Begin at the line containing "Task: Select radio" and give again every line to the end of the records, exactly, without the pictures.

**Records for the task**.
········

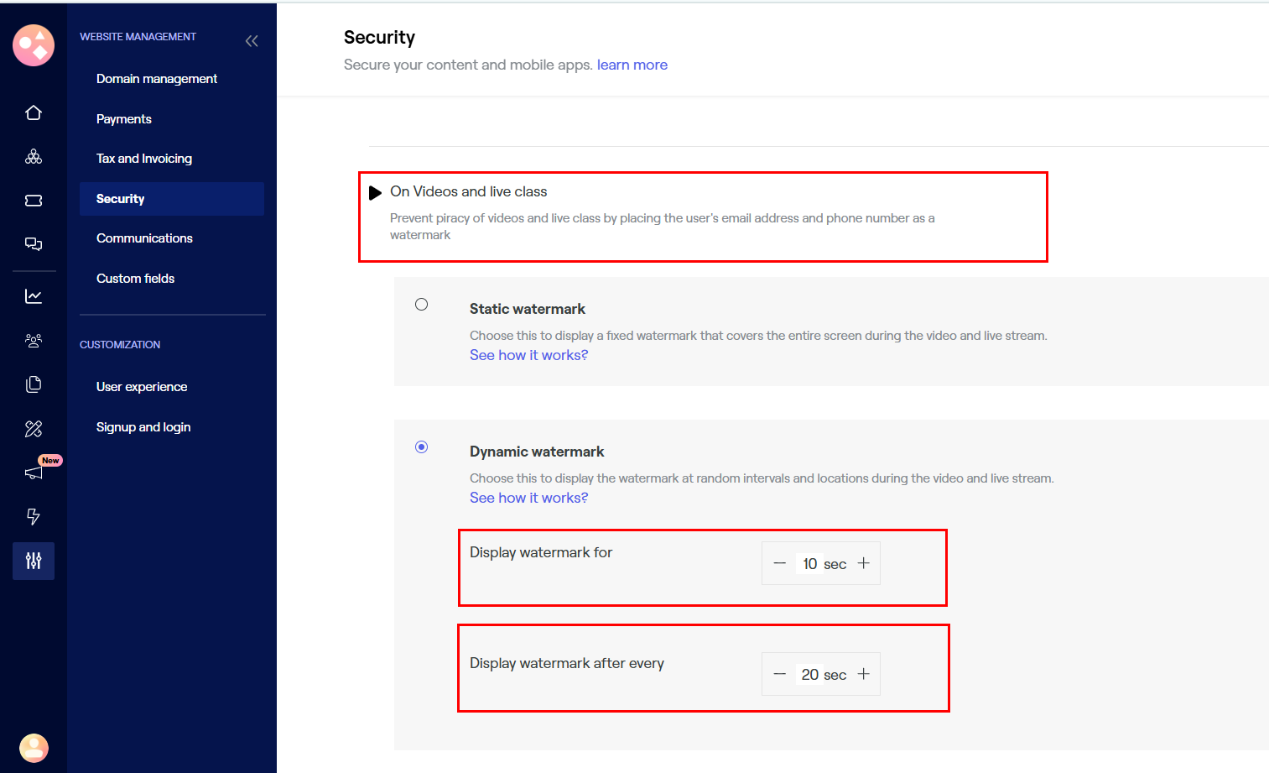Click the megaphone marketing icon with New badge
Screen dimensions: 1269x773
(x=34, y=473)
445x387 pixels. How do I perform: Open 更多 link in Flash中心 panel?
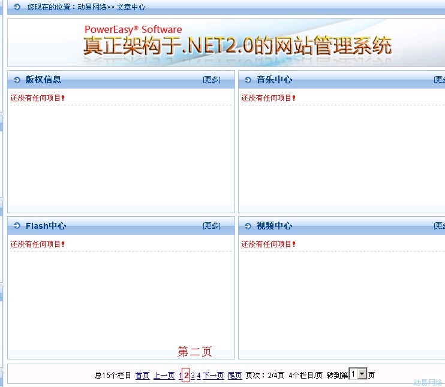pos(211,226)

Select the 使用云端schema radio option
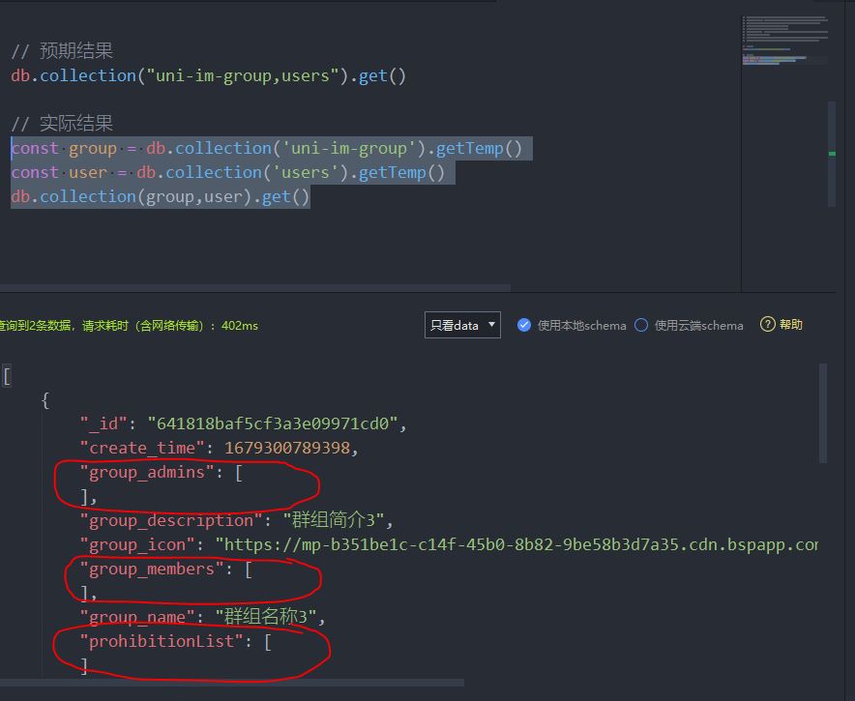(x=641, y=325)
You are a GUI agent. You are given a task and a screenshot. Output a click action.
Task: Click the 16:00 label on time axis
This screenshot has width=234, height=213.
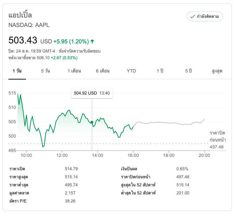click(133, 155)
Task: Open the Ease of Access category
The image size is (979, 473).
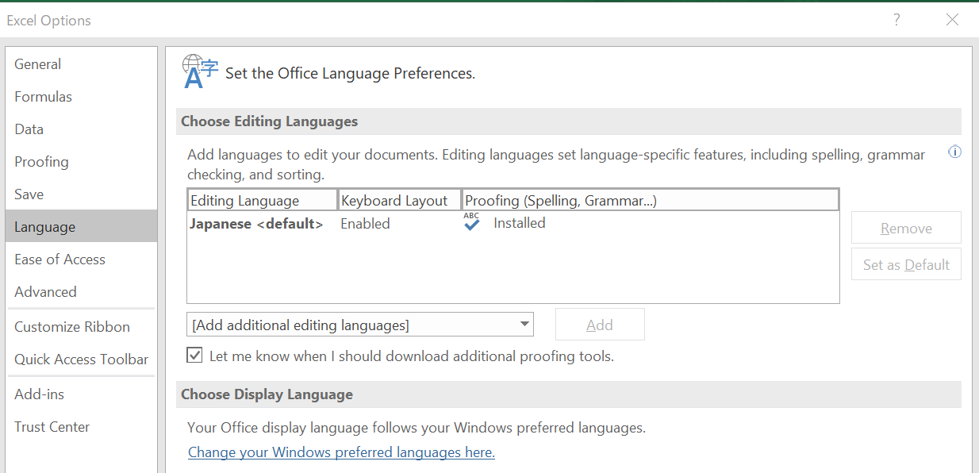Action: click(60, 260)
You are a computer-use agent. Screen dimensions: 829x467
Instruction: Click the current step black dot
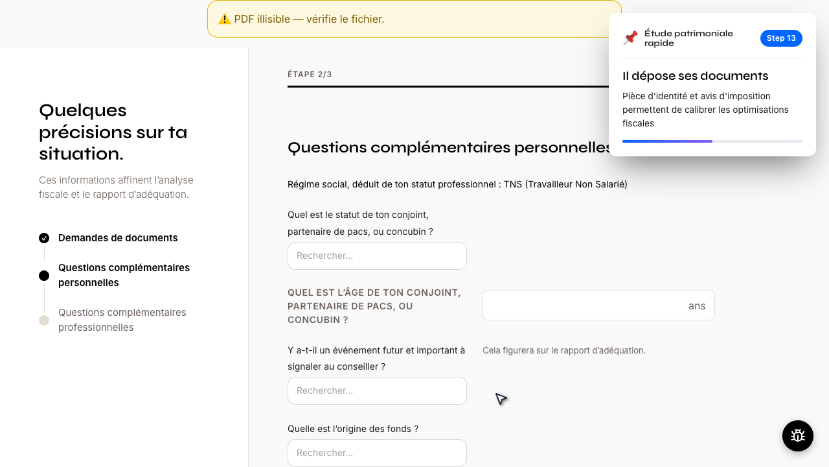point(44,276)
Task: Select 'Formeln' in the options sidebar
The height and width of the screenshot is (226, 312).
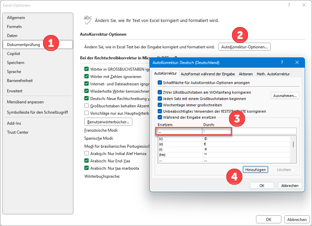Action: pos(14,27)
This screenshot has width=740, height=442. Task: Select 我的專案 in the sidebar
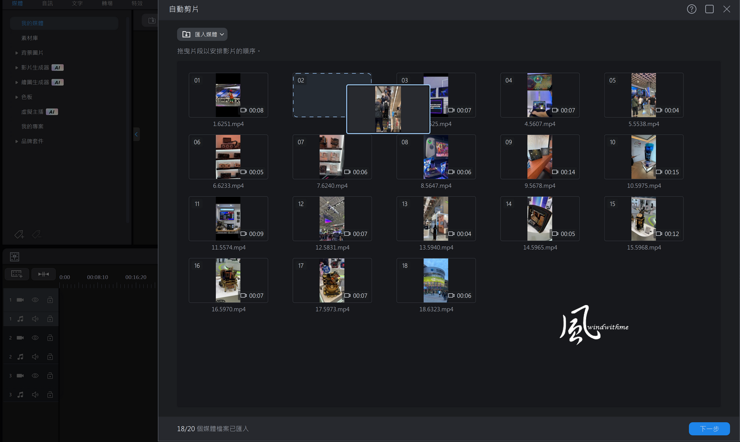coord(32,126)
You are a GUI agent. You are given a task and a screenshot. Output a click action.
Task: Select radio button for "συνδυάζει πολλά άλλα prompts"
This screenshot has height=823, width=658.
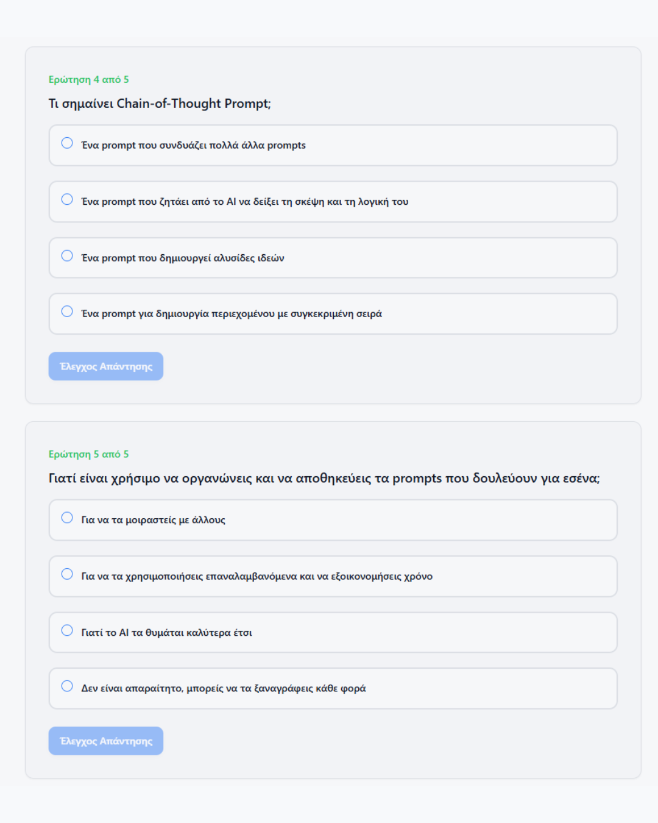(x=67, y=143)
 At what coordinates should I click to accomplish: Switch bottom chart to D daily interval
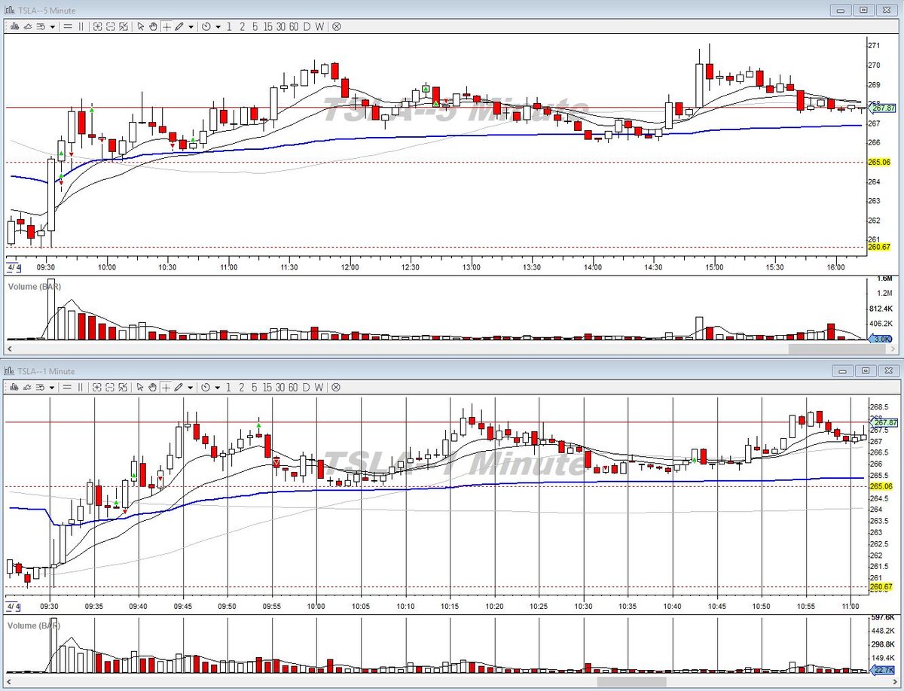pos(307,388)
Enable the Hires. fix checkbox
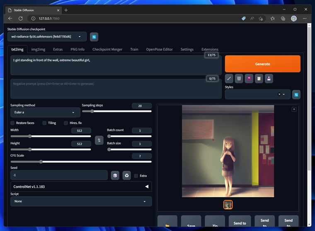Screen dimensions: 315x231 (66, 123)
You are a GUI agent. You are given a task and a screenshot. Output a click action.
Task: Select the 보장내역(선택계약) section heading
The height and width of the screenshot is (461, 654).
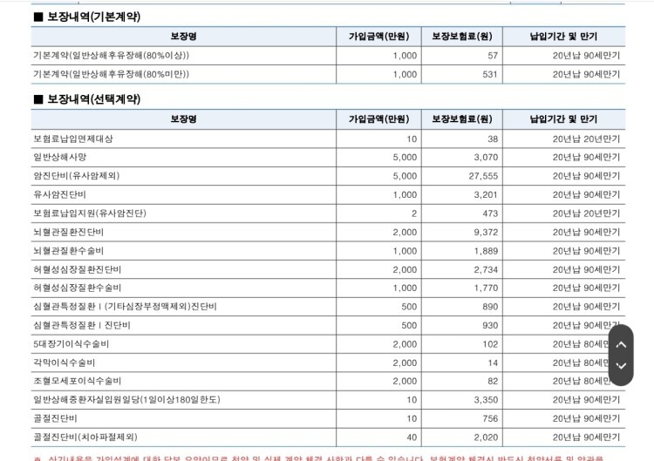pyautogui.click(x=86, y=99)
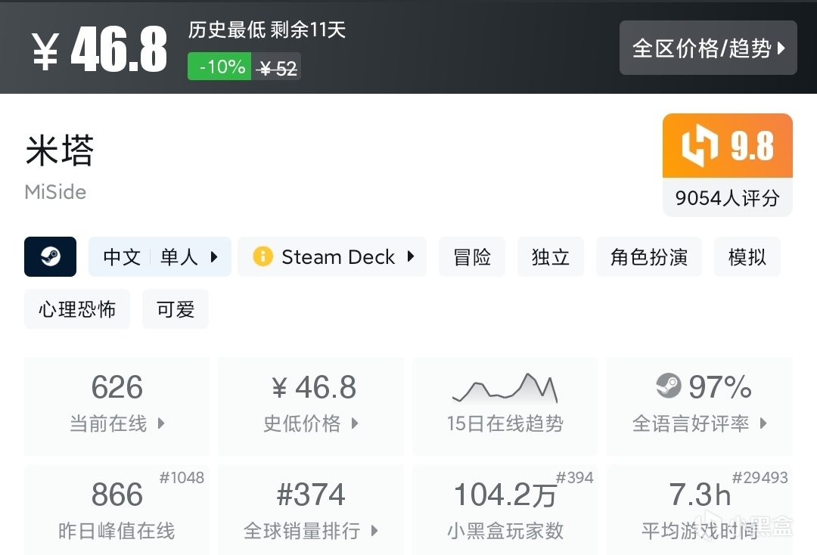Open the 9054人评分 rating count

(x=727, y=198)
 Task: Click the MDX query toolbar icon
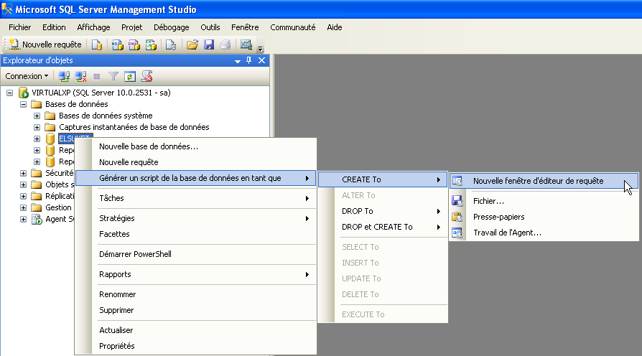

········

**Answer to the problem**.
Task: Select radio button for "συνδυάζει πολλά άλλα prompts"
This screenshot has height=823, width=658.
(x=67, y=143)
 At what coordinates should I click to accomplish: Switch bottom chart to D daily interval
pos(307,388)
Enable the Hires. fix checkbox
Screen dimensions: 315x231 (66, 123)
You are a GUI agent. You are given a task and a screenshot. Output a click action.
Task: Select the 보장내역(선택계약) section heading
The height and width of the screenshot is (461, 654).
pyautogui.click(x=86, y=99)
Open the 9054人评分 rating count

(x=727, y=198)
 Task: Click the MDX query toolbar icon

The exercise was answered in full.